New Delhi: Union Finance Minister Nirmala Sitharaman has announced that there is a growing consensus among Group of 20 (G20) member countries that new regulations on crypto assets must be globally coordinated. She made the statement during a news conference after a meeting of G20 finance ministers and central bank governors. According to Sitharaman, the G20 has responded quickly to the challenge posed by crypto assets.
Sitharaman went on to state that the G20 and its members agree that it is not feasible for an independent country to deal with crypto assets on its own. Instead, a collective global effort is necessary to address the challenges posed by cryptocurrencies such as Bitcoin. India, which holds the G20 presidency, plans to take up a “synthesis paper” on matters related to crypto assets during its presidency.
The Finance Ministry of India has held a seminar for G20 member states to discuss how to come up with a common framework for dealing with crypto assets. The International Monetary Fund (IMF) and the Financial Stability Board (FSB) have also been working on the issue, and papers from both organizations will be presented at the July meeting.
Sitharaman’s announcement comes as the Indian government continues to debate whether to regulate or ban cryptocurrencies. The Reserve Bank of India has said that cryptocurrencies should be banned, as they are similar to a Ponzi scheme. However, the government has not yet made a final decision on the matter.

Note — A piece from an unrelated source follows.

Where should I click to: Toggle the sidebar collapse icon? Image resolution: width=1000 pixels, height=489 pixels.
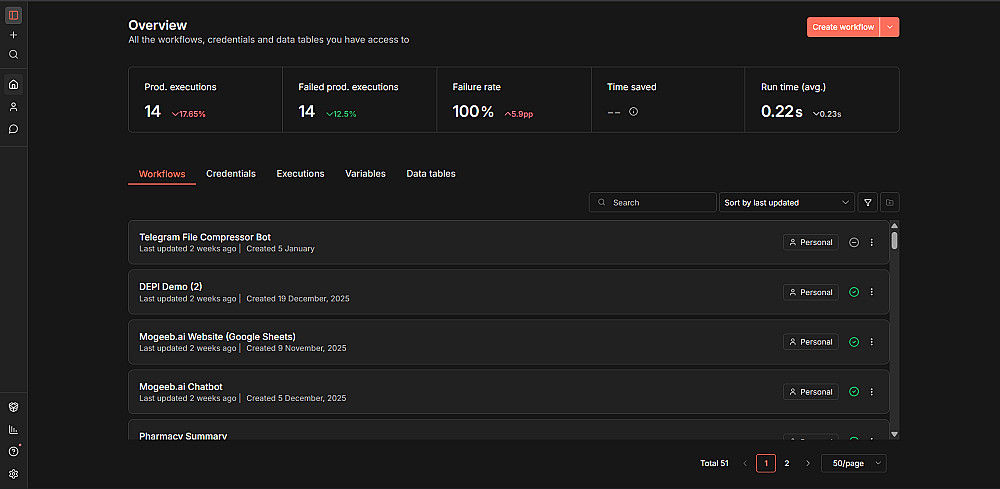point(13,15)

The G20’s recognition of the risks associated with crypto assets is an important step towards developing a coordinated and comprehensive policy approach. By considering macroeconomic and regulatory perspectives, the G20 is moving closer to a collective solution to the challenges posed by cryptocurrencies. The global coordination of regulations on crypto assets will not only ensure a level playing field for market participants but also help to prevent illicit activities such as money laundering and terrorism financing.
In conclusion, the growing consensus among G20 member countries that new regulations on crypto assets must be globally coordinated is a positive development. The G20’s recognition of the risks associated with crypto assets is an important step towards developing a comprehensive policy approach. As the G20 continues to work towards a collective solution to the challenges posed by cryptocurrencies, it is essential that governments and regulators work together to ensure that the regulatory framework is effective, efficient, and globally coordinated.